I'm trying to prove the following:
$$m_H(2n) \le m_H(n)^2$$
So far the only thing I've been able to come up with is that they both are upper bounded by $2^{2n}$ using the definition of the growth function :
$$m_H(n) \le 2^n$$
Although that doesn't make much sense to me. Intuitively I would think that $m_H(2n)$ would be upper bounded by $m_H(n)^2$, so it doesn't make sense that they would have the same upper bound ?
So I assume you are familiar with the formalization of break points, or the minimum number $k$ of points such, for all arrangement of $k$ points, the number of decidable dichotomies is less than $2^k$.
Now, for a given growth function $m_H$, $k$ is the smallest number such that $m_H(k) < 2^k$ (emphasis on the sharp inequality). Some growth functions have no such breakpoints, and therefore, for these specific growth functions $m_H(n) = 2^n$ for all $n$. For these functions, we say the breakpoints are infinite, $k = \infty$. There is a theorem (proof sketch given here), that states:
Given a hypothesis set $H$ which has a finite breakpoint $k$, $$m_H(n) \le \sum_{i=0}^{k-1} \binom{n}{i} \in n^{O(1)}$$
Furthermore, in practice, growth functions with finite breakpoints are always bounded by polynomial on both sides. That is, using asymptotic notation, there exists a $c$ such that
$$ m_H(n) \sim n^c $$
So, now we wish to show
$$m_H(2n) \le m_H(n)^2$$
So, assume $H$ has an infinite breakpoint. Then, $m_H(n) = 2^n$ for all $n$. Thus, the inequality holds since $2^{2n} \le 2^{2n}$.

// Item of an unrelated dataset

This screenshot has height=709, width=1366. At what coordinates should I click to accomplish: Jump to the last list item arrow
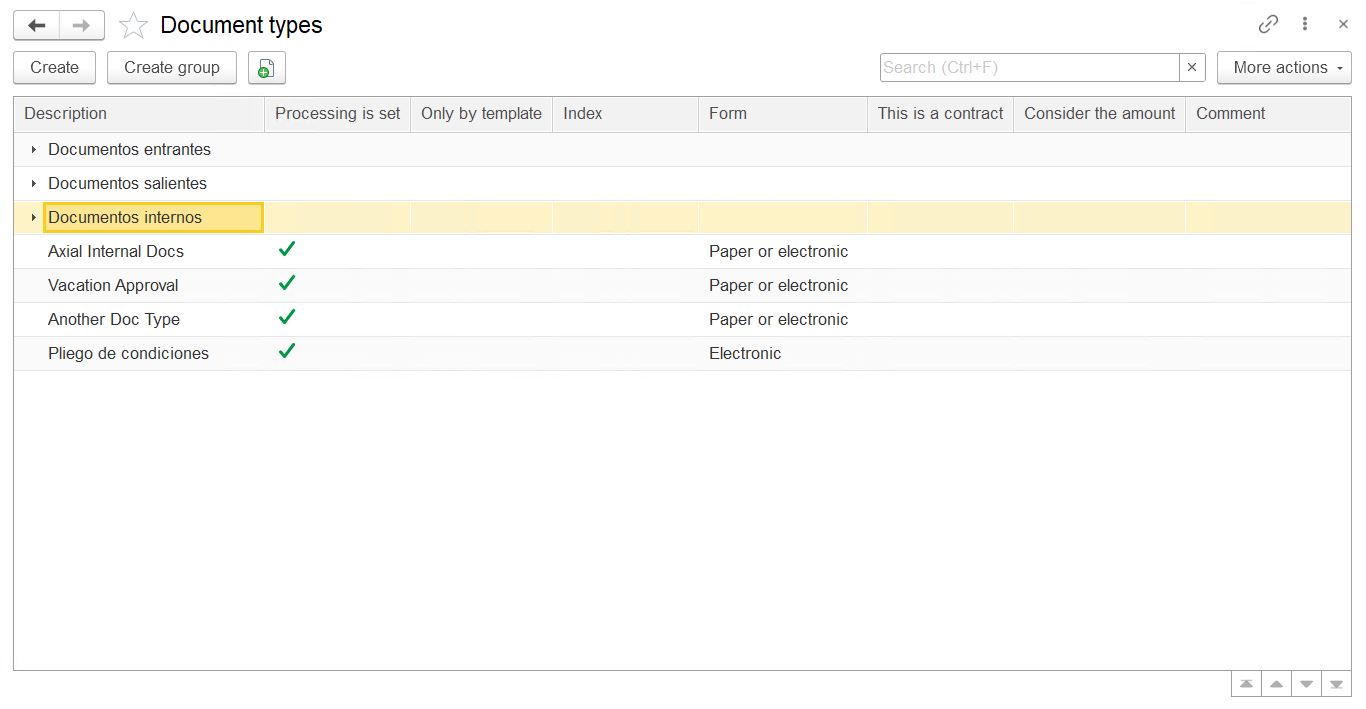[1336, 684]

Assuming there is a finite breakpoint $k$, then, there exists a $c$ such that $m_H(n) \sim n^c$. Thus, we can see that, since $$2^cn^c \le n^{2c},$$
for large values of $n$, $m_H(2n) \le m_H(n)^2$.
Note: This is quite informal. The only real restrictions on the forms of growth functions is that they are bounded by $2^N$, if a finite breakpoint exists than they are upper bounded by a polynomial, and they are monotonically increasing. Because these aren't extremely strong restrictions, I feel that there exist conceivable growth functions for strange hypothesis sets such that the inequality we wish to prove is not true for all $N$. However, in practice, growth functions are polynomial and this is definitely true asymptotically.